### Records for the task

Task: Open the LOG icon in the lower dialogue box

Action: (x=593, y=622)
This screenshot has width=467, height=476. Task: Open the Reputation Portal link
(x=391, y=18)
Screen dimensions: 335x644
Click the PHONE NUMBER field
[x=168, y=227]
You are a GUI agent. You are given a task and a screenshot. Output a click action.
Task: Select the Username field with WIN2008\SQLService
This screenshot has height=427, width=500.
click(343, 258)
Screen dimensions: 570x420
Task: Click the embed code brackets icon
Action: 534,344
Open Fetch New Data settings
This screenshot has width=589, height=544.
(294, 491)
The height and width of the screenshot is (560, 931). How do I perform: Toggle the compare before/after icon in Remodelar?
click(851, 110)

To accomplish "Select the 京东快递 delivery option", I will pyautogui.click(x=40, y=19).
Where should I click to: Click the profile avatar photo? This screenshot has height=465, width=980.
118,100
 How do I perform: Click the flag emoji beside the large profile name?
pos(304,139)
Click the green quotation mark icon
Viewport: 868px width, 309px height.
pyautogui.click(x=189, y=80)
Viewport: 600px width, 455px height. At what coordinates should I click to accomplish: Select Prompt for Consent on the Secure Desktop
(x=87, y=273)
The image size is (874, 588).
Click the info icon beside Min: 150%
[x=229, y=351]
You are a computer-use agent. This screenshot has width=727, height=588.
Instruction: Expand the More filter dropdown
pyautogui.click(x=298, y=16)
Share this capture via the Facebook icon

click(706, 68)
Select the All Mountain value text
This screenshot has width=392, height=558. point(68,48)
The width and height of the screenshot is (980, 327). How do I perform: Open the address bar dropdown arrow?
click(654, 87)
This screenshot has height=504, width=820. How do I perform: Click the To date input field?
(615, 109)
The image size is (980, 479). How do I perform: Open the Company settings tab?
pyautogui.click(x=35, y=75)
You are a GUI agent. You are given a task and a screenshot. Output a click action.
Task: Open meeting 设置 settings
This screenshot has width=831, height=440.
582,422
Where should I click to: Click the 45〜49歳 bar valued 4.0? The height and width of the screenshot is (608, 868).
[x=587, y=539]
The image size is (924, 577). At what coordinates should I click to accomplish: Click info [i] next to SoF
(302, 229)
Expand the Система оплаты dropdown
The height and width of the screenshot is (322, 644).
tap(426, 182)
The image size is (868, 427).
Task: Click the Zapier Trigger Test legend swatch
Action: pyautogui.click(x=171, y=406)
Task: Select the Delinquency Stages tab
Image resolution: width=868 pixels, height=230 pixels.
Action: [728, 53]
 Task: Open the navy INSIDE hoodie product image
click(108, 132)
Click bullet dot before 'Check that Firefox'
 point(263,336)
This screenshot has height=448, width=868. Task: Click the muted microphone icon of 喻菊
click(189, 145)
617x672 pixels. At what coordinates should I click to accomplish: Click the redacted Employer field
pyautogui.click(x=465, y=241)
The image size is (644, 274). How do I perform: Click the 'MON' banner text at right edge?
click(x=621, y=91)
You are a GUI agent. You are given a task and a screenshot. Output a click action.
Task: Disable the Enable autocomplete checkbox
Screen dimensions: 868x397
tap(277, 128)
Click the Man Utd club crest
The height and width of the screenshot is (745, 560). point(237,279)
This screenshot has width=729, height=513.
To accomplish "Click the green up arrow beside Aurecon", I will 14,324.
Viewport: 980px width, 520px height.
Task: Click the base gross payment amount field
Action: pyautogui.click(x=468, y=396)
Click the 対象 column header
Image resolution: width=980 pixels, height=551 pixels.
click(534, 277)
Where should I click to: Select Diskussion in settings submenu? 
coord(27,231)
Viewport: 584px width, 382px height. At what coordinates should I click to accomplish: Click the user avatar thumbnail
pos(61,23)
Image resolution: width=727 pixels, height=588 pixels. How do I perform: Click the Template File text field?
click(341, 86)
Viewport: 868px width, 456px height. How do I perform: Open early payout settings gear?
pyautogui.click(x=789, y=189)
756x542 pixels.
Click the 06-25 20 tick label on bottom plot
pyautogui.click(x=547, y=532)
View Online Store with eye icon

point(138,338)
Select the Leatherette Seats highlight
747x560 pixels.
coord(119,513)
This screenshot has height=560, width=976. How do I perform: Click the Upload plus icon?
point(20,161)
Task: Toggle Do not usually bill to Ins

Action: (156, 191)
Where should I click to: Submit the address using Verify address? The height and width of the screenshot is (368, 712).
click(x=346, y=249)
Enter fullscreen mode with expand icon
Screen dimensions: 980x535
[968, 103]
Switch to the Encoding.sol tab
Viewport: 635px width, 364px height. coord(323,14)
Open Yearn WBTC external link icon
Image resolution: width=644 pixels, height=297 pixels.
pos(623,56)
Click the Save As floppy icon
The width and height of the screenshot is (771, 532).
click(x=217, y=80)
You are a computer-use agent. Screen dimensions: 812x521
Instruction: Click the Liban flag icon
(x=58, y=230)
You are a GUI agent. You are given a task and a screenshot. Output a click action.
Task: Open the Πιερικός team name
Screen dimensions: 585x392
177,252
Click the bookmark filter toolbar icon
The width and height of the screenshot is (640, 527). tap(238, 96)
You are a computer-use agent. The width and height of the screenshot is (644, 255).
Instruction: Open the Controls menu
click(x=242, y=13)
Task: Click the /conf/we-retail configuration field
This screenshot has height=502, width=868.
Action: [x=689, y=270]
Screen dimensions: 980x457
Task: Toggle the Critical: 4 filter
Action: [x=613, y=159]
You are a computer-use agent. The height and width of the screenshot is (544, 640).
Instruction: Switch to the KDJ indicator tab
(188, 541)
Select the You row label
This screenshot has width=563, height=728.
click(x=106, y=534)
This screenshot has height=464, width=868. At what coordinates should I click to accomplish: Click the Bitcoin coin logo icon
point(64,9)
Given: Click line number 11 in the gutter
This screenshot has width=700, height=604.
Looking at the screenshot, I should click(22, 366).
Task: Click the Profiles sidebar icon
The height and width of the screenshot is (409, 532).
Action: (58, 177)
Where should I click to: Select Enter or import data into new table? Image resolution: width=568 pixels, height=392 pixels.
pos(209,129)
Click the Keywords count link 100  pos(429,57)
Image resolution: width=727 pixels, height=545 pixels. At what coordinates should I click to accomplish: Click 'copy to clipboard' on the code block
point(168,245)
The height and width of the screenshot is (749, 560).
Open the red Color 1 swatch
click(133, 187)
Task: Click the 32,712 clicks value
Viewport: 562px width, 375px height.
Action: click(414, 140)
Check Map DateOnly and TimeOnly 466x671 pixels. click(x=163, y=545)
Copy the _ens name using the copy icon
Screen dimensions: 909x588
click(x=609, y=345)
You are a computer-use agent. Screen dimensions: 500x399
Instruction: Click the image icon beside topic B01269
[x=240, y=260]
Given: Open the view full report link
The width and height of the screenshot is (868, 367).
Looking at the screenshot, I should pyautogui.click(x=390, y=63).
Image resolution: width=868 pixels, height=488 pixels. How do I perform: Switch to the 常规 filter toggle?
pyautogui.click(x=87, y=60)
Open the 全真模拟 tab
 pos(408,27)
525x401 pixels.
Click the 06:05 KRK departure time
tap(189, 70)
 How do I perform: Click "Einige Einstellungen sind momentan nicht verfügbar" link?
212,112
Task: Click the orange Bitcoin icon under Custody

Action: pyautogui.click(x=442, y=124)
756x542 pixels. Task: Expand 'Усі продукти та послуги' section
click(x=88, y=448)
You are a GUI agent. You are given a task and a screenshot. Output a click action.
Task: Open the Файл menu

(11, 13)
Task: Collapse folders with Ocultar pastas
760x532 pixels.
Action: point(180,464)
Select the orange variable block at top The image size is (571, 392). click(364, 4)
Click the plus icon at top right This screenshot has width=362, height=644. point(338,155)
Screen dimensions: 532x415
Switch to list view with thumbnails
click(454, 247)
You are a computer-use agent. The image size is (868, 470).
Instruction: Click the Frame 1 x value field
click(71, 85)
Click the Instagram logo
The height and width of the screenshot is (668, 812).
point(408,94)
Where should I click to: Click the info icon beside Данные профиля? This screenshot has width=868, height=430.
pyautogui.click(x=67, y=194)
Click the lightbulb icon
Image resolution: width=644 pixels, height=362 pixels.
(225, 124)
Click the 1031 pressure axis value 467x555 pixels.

### Activity
The output should be exactly the lines above from the line containing "Switch to the Encoding.sol tab" to the line containing "You are a computer-use agent. Screen dimensions: 812x521", inclusive, with no other lines.

### Written reply
Switch to the Encoding.sol tab
Viewport: 635px width, 364px height. coord(323,14)
Open Yearn WBTC external link icon
Image resolution: width=644 pixels, height=297 pixels.
pos(623,56)
Click the Save As floppy icon
The width and height of the screenshot is (771, 532).
click(x=217, y=80)
You are a computer-use agent. Screen dimensions: 812x521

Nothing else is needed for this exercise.